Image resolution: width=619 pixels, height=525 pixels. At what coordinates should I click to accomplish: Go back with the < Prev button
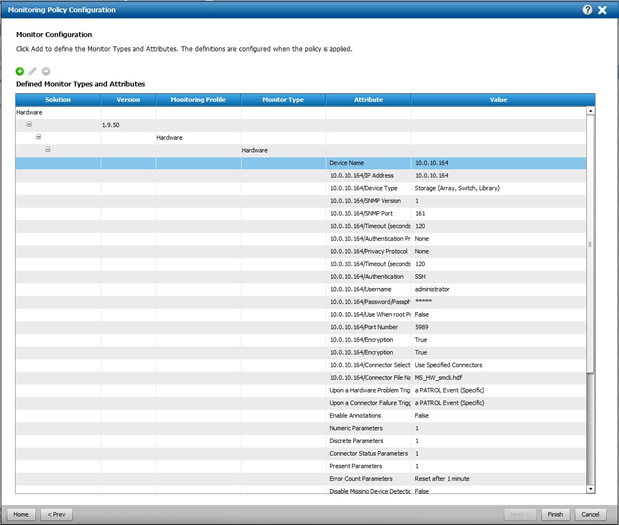point(55,514)
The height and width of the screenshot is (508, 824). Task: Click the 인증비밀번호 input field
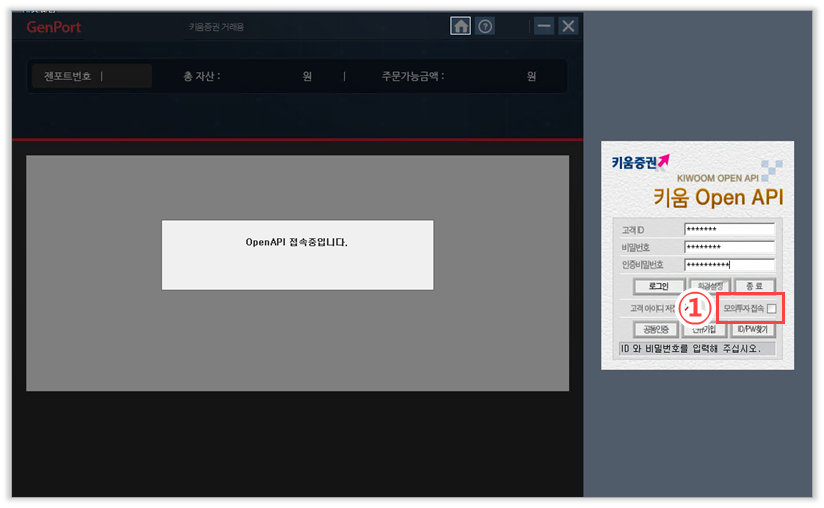[x=729, y=265]
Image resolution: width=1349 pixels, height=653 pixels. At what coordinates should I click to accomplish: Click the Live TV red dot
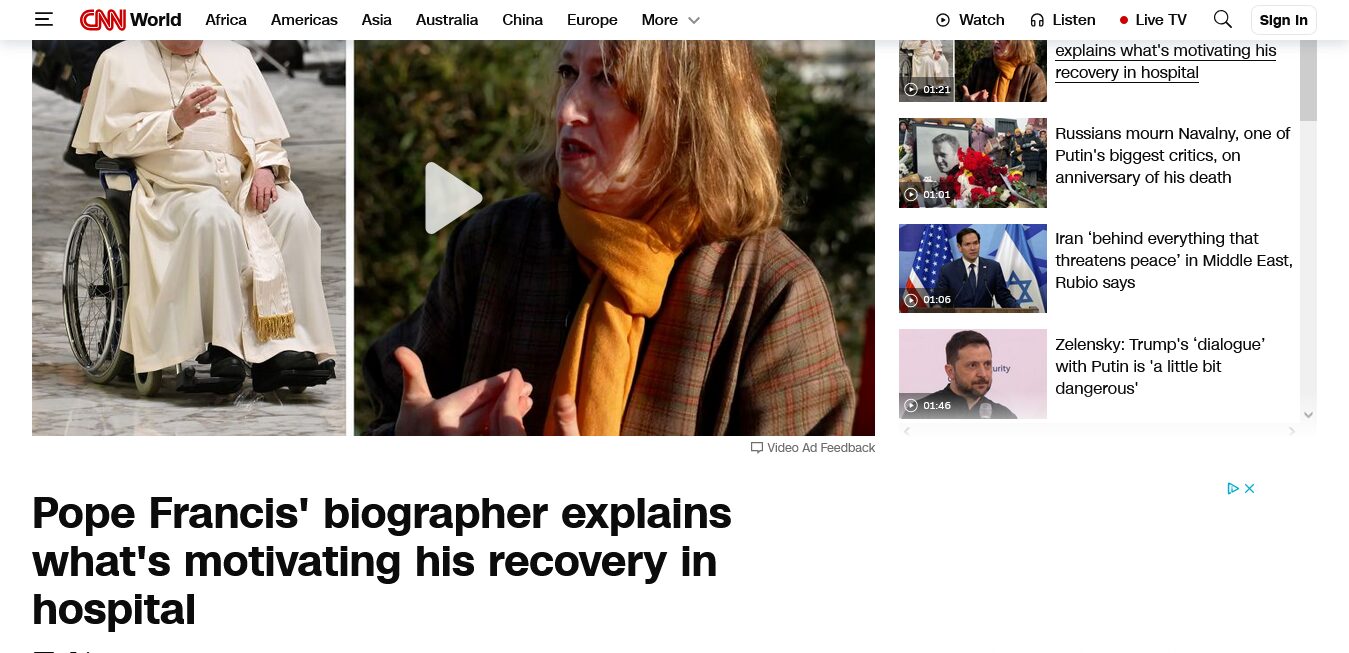1124,20

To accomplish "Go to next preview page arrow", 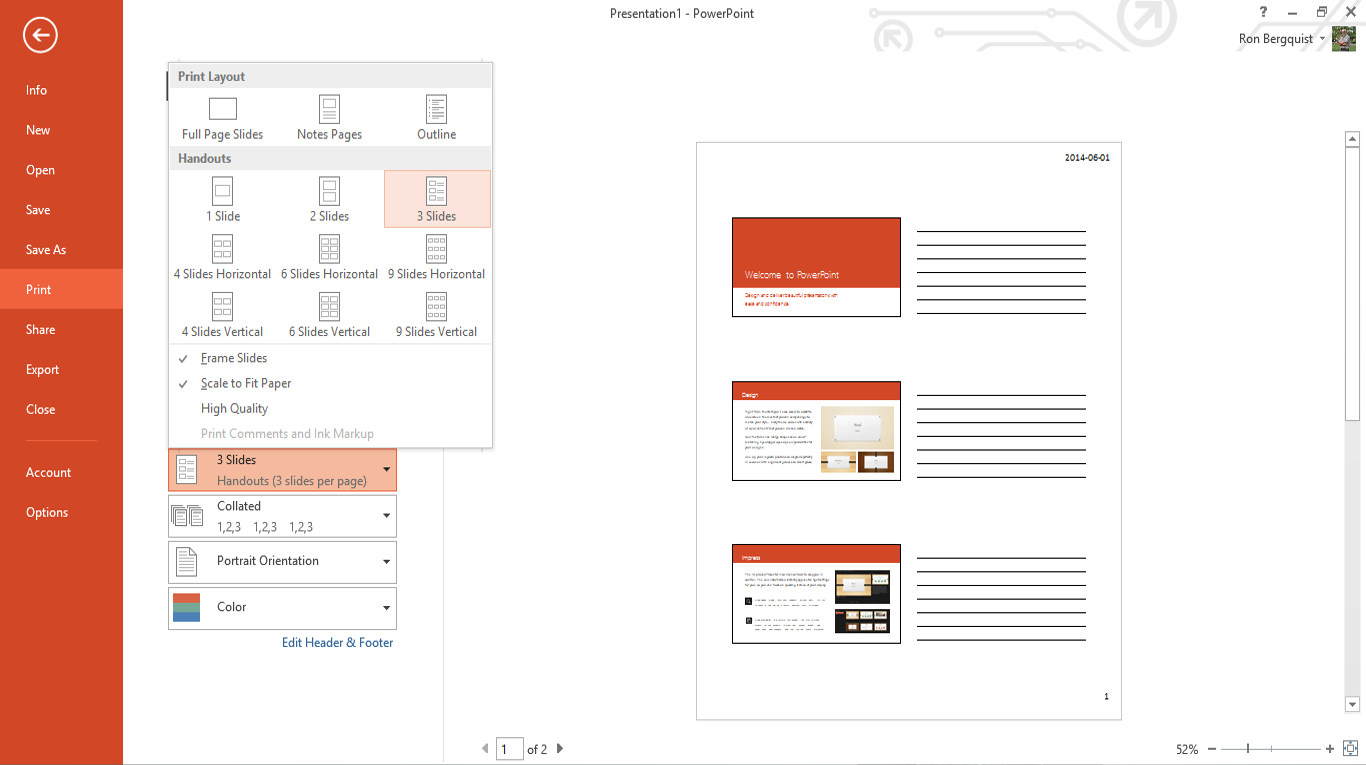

* [What is required]
Print again, word for word, every line from the line with "Image resolution: width=1349" to the final line of the records, inclusive; skip the pictures.

* [Solution to this task]
Image resolution: width=1349 pixels, height=653 pixels. At what coordinates should I click to accomplish: Click the Live TV red dot
1124,20

To accomplish "Go to next preview page arrow", 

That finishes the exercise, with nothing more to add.